*** Opening Excerpted passage ***

Beef is expected to challenge the traditional Christmas crown at tables across the country for a second year running, according to new research by AHDB.
Following subdued seasonal celebrations last year due to Covid, AHDB's analysts have taken a look at what this year’s festivities could mean for red meat and dairy.
With fewer party guests at last year’s Christmas dinner, sales of beef roasting joints soared by 18% compared to 2019, with many households switching from turkey to cater to their own personal taste.
Analysts believe that the lingering trepidation of ‘bigger’ gatherings and a shortage of seasonal poultry workers could result in a similar picture at this year’s celebrations, with beef again featuring more prominently.
Specialty cheese such as Wensleydale and brie are also predicted to be festive favourites this year, the levy board's research shows.
Christmas is the biggest event in retail calendars with spend in the two weeks prior to the big day rising 22% compared to an average two weeks of the year.
In 2020, grocery spend during the festive period reached its highest levels, worth £1.8 billion more than the average month.
While households are able to venture out-of-home this Christmas, lasting concerns about Covid has led Kantar to predict grocery sales will remain significantly inflated versus 2019 – up 10% – but down on last year by 3%.
AHDB senior retail insight manager Kim Malley said: “Although last year was unprecedented because of Covid, some of the pandemic behaviours still remain.
"And with issues around seasonal workers and the supply chain, there are many factors that could impact this year’s Christmas dinner.
“If we look at last year’s food sales and household preferences, we can get an idea of what this could mean for red meat and dairy this Christmas.
"While some trends could remain, there are also opportunities for some sectors to experience a return to 2019 behaviours.”
Sectors that could benefit from a resurgence include the traditional Christmas cheese boards featuring a variety of specialty offerings, which lost market share to Cheddar last year.
Pigs in blankets are expected to bring a festive boost for the pork sector, with the traditional key trimming featuring prominently at the Christmas table.
And to mitigate concerns around supply and demand, as well as budget restraints, frozen meat joints are expected to have a stronger Christmas this year.

*** Closing Excerpted passage ***
*** Opening Records provided ***

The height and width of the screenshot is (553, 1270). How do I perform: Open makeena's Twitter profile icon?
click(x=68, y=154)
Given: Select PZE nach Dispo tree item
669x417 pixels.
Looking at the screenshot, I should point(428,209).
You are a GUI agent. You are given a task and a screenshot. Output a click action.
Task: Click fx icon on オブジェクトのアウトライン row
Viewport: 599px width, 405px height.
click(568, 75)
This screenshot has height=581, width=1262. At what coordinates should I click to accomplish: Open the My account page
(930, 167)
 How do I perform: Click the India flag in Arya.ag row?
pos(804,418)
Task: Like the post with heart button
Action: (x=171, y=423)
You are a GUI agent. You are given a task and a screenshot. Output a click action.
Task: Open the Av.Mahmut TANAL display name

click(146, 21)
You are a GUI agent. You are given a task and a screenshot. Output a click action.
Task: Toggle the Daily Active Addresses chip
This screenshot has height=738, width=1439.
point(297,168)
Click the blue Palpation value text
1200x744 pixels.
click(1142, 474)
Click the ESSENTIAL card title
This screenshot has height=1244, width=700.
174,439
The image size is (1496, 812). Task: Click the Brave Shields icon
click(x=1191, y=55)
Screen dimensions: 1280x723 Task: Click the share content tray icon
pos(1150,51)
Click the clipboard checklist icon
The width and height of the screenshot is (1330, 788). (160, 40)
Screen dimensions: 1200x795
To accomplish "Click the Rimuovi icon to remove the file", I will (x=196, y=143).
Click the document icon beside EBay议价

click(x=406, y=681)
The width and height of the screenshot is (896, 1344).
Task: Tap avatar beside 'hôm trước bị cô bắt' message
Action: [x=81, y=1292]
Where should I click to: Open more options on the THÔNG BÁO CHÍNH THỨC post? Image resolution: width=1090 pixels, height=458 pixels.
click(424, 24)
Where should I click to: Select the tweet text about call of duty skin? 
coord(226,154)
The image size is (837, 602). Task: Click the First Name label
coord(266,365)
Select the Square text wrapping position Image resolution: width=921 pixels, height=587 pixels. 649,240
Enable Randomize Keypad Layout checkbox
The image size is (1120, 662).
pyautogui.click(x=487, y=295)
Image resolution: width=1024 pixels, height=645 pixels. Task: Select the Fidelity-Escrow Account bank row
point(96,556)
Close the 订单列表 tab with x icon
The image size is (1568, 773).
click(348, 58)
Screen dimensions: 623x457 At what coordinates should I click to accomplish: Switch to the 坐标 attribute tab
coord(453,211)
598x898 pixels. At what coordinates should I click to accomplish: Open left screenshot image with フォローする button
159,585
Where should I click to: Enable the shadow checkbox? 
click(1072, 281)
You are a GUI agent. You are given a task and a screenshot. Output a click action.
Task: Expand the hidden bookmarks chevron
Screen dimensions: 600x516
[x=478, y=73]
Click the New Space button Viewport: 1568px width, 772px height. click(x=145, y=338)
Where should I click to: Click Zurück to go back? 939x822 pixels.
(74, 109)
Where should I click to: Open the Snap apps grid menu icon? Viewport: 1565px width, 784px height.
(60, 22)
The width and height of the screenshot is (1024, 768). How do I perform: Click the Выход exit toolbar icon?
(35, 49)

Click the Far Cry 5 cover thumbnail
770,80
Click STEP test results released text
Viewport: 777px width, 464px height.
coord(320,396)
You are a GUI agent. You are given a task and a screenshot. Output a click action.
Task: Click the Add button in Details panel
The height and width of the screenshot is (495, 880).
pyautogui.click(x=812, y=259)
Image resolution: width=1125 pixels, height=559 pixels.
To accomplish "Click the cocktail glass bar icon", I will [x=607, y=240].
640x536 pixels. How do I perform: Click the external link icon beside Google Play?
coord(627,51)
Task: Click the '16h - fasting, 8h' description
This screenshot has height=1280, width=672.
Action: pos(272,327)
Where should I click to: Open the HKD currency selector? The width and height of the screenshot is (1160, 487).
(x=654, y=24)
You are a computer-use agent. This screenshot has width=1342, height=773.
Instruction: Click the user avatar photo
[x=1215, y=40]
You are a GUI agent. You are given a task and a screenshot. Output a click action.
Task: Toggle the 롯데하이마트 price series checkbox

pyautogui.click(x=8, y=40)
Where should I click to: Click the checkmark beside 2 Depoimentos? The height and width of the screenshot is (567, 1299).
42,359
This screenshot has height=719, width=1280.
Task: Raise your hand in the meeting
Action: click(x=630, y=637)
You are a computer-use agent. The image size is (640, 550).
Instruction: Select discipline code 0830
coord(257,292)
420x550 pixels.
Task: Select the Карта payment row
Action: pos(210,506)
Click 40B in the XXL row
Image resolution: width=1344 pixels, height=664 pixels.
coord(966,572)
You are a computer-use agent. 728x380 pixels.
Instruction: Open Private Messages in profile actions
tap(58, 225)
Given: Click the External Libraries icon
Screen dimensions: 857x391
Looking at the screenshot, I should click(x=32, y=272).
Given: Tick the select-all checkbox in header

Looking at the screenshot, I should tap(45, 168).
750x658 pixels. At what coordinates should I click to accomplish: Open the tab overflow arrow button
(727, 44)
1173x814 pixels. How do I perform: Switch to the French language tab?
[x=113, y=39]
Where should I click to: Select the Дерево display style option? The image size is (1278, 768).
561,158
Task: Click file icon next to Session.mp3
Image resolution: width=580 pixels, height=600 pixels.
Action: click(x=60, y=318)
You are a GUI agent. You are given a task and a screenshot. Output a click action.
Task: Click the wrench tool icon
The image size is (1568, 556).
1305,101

*** Closing Records provided ***

Task 1 :: According to the AHDB Christmas article, how much did sales of beef roasting joints rise at last year's Christmas compared to 2019?
Task 2 :: In the AHDB Christmas article, write out the text from "AHDB senior retail" up to and including "Cheddar last year.", substituting "COVID-19" for "Covid".

Written response 1 :: 18%

Written response 2 ::
AHDB senior retail insight manager Kim Malley said: “Although last year was unprecedented because of COVID-19, some of the pandemic behaviours still remain.
"And with issues around seasonal workers and the supply chain, there are many factors that could impact this year’s Christmas dinner.
“If we look at last year’s food sales and household preferences, we can get an idea of what this could mean for red meat and dairy this Christmas.
"While some trends could remain, there are also opportunities for some sectors to experience a return to 2019 behaviours.”
Sectors that could benefit from a resurgence include the traditional Christmas cheese boards featuring a variety of specialty offerings, which lost market share to Cheddar last year.